When you have newcomers to Chicago, where do you take them?
If you’ve never been to Chicago, Millennium Park is a must, the Crown Fountain, Lurie Garden, Cloud Gate (the bean), and Pritzker Pavilion are all attractions in their own right, but the fact that they’re clustered together makes for a really stimulating experience. During the summer there’s usually a free concert or show at the Pavilion like the summer film series on Tuesdays, performances by the Grant Park Orchestra, and the Chicago Dancing Festival at the end of August. It’s a great opportunity to have a picnic, relax, and watch a show.
I’m also a bit of a foodie and Chicago is full of great food, so I definitely take any guests I have out to eat. For ethnic dining, I love Cumin on Milwaukee, Noon O Kabob on Kedzie, and Ken Kee in Chinatown. For fine dining some favorites are Yusho and Longman & Eagle in Logan Square, Duseks and Nightwood in Pilsen, Ruxbin and Rootstock in the Ukrainian Village.
What are your favorite neighborhoods, and why?
I love my current neighborhood, the Ukrainian Village, where I’ve lived for almost six years. There are a ton of vintage clothing and furniture shops all through the neighborhood, so it’s great for walking and window shopping. There are some specialty shops like Hoosier Mama Pie Company and Black Dog Gelato that only focus on one thing but do it really well, and a lot of great restaurants popping up all the time.
I also like Pilsen for its strong (and growing) arts community, and diverse mix of people. There are tons of galleries that open to the public for a gallery walk on the second Friday of each month.
If you weren’t a dancer, what would you be doing?
In 2010, I helped to cofound a non-profit called EMBARC that works to inspire inner-city students to academic success through social and cultural exposure. I’ve been doing the accounting/bookkeeping and general business management since its incorporation, so if I weren’t dancing, I’d probably take on more full time work with EMBARC.
My Perfect Day
Nothing starts off the day right like a great cup of coffee.
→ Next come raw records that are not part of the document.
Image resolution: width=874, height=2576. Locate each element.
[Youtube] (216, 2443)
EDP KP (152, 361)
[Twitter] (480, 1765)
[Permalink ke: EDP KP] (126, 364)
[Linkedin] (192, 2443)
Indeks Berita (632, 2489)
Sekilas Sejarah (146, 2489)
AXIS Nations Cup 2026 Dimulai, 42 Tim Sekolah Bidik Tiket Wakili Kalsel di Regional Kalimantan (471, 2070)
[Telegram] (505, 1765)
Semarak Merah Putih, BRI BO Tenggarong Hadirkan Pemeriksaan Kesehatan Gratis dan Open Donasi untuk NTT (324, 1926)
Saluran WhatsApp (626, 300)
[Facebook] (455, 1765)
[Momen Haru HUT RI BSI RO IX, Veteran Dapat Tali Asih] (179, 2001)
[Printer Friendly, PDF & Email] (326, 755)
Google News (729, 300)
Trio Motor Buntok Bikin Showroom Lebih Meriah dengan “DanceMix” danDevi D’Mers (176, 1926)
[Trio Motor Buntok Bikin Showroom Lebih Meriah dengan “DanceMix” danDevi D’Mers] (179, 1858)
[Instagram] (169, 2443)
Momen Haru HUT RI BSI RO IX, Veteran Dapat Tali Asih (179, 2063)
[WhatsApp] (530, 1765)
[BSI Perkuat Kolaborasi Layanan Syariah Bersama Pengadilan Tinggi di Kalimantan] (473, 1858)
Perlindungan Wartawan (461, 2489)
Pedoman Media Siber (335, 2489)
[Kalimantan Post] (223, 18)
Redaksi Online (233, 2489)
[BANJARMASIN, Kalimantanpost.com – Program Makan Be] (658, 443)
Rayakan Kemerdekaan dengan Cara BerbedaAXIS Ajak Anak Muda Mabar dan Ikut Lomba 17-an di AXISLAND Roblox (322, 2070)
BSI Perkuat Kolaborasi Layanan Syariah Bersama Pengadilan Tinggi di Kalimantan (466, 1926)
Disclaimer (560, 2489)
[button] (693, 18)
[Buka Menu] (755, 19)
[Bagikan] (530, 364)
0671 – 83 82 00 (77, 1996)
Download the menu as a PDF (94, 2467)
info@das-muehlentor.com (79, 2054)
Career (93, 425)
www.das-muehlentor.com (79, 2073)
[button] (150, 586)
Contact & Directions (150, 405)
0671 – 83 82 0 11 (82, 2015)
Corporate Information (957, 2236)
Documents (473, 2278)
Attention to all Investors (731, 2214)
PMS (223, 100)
Chicago has a lot of small new coffee roasters, but I choose to get my cup at Big Shoulders on Chicago Ave. This is no nonsense coffee with complex and nuanced flavors, and the best part? It’s on my walk to the train.
For a great lunch around the Joffrey Studios, I head to Pastoral. They have artisanal sandwiches and salads, along with specialty foods like domestic and international cheeses, wines, freshly baked breads, and hand-crafted beers. This is also a great spot to stock up before a picnic in Millennium Park.
On the way home from work I like to stop at Dovetail to see what new, local, hand-crafted or vintage pieces they have in store. It’s great for accessorizing and one of a kind pieces, and owner Julie Ghatan is always nice to talk to.
Dinner at Yuzu Sushi & Robata Grill. Another great spot in my ‘hood, this small byob storefront is always busy, and for good reason, everything on the menu is delicious. The normal soundtrack is late 90s/early 2000s hip hop. That, and the anime painted walls make for a great sushi eating environment.
Nothing beats the heat and humidity of a Chicago summer like a trip to the movies and my favorite theater is the Logan Theater on Milwaukee Ave. In addition to recent releases, Logan Theater features ‘vintage’ movies, like "Rebel Without a Cause." Originally opened in 1915, the theater was recently renovated to preserve the historical design and architecture. Tickets are still low at $7/person and you can even bring drinks from the lobby bar into the theater with you!